> _Problem statement_
Copy nothing from the entries below except the lines from the one containing "Click the arrowhead" through the one containing "Tap reviewer's profile", and copy those exactly.

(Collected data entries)
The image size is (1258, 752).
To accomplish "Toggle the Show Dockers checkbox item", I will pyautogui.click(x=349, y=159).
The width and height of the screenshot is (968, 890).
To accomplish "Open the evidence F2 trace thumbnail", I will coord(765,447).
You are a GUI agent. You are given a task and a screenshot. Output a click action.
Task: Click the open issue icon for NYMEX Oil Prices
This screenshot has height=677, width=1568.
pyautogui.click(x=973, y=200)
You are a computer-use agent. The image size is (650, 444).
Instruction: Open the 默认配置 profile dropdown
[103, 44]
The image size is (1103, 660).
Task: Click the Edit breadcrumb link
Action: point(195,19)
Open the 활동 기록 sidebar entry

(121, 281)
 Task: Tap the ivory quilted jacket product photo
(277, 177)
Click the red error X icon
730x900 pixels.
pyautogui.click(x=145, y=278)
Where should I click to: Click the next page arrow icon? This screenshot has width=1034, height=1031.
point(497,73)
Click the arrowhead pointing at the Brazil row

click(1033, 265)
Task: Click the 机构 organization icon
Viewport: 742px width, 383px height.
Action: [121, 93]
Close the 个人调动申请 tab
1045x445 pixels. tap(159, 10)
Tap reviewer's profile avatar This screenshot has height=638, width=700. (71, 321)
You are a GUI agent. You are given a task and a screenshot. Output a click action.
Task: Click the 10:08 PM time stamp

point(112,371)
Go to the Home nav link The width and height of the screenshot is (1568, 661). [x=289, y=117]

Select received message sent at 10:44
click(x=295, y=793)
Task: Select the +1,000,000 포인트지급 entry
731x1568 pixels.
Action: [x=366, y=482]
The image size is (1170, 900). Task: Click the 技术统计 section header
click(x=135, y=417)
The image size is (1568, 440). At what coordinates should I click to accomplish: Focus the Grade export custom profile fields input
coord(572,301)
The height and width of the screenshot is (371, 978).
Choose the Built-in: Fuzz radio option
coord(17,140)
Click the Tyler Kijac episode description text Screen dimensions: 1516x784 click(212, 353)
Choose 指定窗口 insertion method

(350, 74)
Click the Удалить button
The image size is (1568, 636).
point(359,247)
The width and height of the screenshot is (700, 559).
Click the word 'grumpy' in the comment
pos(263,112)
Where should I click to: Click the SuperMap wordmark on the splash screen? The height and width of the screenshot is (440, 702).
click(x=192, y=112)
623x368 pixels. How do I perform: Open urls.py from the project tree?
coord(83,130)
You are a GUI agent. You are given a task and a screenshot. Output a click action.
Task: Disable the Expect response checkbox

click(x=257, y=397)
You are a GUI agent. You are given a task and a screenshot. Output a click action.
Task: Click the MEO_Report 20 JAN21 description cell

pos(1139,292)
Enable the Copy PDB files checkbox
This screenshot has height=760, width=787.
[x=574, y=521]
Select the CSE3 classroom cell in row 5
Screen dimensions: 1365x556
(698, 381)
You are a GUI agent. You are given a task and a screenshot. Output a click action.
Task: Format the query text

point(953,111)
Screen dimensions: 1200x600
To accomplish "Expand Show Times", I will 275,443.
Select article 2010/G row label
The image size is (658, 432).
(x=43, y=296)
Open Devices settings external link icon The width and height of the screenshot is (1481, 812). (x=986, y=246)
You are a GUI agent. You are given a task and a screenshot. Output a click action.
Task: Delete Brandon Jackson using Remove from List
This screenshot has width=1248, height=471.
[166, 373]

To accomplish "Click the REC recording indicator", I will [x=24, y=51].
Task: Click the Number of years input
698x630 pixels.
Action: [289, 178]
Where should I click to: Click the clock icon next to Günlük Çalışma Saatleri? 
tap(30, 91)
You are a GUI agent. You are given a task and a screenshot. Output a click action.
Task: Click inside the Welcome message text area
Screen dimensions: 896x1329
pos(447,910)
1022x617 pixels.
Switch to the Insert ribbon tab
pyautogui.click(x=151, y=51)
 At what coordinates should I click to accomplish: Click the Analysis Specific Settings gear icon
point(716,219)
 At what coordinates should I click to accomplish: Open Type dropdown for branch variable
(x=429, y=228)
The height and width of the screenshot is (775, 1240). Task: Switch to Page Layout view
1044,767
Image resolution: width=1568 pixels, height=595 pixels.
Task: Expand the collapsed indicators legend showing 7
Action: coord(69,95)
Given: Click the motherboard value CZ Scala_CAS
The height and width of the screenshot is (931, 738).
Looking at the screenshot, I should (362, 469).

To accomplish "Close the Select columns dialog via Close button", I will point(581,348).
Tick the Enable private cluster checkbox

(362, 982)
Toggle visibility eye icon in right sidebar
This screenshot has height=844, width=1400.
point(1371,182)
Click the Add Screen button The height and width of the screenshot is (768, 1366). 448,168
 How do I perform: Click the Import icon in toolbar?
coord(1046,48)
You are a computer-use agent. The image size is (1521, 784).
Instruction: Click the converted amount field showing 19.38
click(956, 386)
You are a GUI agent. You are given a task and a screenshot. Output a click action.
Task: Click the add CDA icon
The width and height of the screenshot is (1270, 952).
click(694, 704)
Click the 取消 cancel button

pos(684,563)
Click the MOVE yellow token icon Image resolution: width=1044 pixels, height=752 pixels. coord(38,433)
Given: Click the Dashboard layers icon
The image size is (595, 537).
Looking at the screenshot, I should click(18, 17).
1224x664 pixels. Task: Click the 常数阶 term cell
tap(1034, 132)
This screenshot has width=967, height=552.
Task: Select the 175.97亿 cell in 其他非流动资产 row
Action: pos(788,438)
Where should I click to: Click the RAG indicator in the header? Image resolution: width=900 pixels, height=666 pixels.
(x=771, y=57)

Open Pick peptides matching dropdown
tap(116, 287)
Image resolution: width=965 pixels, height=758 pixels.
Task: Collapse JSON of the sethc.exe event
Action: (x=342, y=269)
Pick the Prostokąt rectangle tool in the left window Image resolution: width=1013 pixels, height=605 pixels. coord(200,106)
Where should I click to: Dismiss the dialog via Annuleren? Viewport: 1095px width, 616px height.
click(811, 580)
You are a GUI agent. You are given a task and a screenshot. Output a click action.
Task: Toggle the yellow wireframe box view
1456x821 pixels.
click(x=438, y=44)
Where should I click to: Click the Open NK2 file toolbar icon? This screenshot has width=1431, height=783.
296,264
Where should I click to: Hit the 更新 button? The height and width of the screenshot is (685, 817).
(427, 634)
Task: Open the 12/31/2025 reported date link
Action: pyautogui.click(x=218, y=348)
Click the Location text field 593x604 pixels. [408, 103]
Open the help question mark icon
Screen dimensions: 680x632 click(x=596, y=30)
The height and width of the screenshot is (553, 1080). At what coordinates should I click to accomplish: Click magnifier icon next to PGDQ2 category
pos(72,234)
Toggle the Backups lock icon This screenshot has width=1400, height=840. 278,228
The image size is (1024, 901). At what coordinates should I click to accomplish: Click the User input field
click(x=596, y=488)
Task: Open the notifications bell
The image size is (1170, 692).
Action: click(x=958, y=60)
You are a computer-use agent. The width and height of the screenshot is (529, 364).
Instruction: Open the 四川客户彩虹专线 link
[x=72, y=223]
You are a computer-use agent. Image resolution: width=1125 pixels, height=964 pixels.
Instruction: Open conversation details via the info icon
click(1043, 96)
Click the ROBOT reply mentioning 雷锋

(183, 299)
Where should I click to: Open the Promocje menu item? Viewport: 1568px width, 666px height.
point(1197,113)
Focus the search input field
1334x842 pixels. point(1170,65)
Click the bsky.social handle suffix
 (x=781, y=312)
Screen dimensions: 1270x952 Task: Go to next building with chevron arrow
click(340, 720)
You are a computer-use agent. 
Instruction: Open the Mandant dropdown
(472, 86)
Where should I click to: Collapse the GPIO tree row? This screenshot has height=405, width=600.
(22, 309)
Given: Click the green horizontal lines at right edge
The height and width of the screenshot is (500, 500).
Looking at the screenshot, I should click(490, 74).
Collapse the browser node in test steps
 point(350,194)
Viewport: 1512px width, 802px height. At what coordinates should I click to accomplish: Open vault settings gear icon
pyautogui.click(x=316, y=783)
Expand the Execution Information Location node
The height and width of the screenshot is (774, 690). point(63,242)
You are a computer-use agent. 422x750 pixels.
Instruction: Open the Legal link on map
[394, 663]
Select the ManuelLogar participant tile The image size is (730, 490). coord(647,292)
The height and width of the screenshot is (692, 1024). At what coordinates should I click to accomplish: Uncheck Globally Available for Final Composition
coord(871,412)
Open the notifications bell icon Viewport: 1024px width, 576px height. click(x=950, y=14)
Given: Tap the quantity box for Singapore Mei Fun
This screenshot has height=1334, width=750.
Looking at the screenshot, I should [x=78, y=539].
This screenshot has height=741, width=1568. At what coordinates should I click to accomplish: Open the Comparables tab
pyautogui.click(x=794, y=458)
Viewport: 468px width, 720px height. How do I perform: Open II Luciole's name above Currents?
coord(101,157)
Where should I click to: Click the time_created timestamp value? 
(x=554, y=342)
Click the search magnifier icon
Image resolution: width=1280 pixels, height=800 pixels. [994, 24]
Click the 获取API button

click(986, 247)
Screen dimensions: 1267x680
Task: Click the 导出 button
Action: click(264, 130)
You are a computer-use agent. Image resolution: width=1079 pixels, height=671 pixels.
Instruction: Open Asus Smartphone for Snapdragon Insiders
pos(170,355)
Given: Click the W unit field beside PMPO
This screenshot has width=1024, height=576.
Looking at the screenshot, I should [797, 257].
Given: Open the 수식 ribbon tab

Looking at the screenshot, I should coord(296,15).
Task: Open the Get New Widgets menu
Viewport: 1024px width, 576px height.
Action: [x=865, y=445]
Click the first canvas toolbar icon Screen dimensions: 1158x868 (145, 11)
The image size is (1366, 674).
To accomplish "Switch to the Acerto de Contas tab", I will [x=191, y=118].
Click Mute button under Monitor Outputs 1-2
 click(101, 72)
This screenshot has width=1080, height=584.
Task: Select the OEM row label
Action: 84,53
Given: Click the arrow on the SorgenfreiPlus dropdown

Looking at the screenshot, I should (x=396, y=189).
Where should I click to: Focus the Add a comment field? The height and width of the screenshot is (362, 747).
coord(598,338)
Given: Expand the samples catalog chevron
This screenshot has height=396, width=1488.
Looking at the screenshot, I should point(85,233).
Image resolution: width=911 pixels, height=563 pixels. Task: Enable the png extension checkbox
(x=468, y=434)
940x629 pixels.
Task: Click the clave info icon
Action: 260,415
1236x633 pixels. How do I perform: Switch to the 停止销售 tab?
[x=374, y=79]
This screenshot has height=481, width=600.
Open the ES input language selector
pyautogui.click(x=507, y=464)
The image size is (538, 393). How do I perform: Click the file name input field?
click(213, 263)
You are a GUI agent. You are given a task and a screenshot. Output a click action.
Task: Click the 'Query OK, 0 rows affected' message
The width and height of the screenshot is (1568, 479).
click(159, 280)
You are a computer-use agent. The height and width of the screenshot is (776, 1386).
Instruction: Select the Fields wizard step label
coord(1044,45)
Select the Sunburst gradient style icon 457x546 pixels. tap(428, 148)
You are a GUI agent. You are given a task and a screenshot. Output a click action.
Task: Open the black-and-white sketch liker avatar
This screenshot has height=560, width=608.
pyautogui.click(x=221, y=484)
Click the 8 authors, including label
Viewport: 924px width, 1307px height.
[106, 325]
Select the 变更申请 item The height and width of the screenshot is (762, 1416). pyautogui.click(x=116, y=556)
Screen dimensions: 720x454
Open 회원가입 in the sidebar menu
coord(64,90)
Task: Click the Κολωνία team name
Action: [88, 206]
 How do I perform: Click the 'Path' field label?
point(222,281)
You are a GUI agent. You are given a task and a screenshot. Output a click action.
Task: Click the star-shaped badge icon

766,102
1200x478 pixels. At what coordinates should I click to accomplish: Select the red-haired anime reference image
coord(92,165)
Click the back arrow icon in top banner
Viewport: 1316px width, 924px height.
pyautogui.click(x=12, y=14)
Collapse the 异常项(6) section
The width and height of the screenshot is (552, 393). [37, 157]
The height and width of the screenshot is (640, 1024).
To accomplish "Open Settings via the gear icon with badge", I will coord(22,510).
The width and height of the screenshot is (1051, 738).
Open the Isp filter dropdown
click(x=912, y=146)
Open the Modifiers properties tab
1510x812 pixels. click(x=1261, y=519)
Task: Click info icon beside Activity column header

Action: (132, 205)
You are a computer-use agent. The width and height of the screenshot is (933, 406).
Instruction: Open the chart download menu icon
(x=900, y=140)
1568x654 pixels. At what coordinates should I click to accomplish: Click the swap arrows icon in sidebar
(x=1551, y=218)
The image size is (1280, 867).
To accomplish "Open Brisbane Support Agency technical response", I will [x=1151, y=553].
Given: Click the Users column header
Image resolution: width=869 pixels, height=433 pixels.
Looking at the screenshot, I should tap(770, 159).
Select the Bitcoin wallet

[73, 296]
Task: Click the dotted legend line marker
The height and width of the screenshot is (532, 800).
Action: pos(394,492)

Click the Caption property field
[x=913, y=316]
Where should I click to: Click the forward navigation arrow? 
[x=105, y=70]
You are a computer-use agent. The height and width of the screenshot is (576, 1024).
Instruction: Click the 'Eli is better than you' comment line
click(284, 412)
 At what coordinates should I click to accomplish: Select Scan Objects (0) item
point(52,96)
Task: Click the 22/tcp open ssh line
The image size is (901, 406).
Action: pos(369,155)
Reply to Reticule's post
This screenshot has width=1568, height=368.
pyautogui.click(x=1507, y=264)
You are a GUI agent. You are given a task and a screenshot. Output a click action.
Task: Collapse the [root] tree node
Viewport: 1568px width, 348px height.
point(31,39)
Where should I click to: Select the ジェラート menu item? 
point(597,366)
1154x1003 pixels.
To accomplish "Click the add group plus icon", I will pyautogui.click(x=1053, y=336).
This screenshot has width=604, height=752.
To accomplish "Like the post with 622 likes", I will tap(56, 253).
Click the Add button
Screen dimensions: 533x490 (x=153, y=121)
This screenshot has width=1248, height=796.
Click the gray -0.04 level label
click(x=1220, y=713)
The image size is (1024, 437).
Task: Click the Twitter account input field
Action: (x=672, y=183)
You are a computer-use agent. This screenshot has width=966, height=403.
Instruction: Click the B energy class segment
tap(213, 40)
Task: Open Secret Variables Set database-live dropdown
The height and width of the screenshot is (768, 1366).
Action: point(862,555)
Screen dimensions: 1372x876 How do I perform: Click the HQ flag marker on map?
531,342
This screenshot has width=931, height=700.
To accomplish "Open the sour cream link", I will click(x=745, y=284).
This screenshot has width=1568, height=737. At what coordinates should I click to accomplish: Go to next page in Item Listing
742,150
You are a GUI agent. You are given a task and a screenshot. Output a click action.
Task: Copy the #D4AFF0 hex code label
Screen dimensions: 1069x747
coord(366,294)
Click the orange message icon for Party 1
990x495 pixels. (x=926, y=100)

> _Output of the task_
Click the arrowhead pointing at the Brazil row

click(1033, 265)
Task: Click the 机构 organization icon
Viewport: 742px width, 383px height.
Action: [121, 93]
Close the 个人调动申请 tab
1045x445 pixels. tap(159, 10)
Tap reviewer's profile avatar This screenshot has height=638, width=700. (71, 321)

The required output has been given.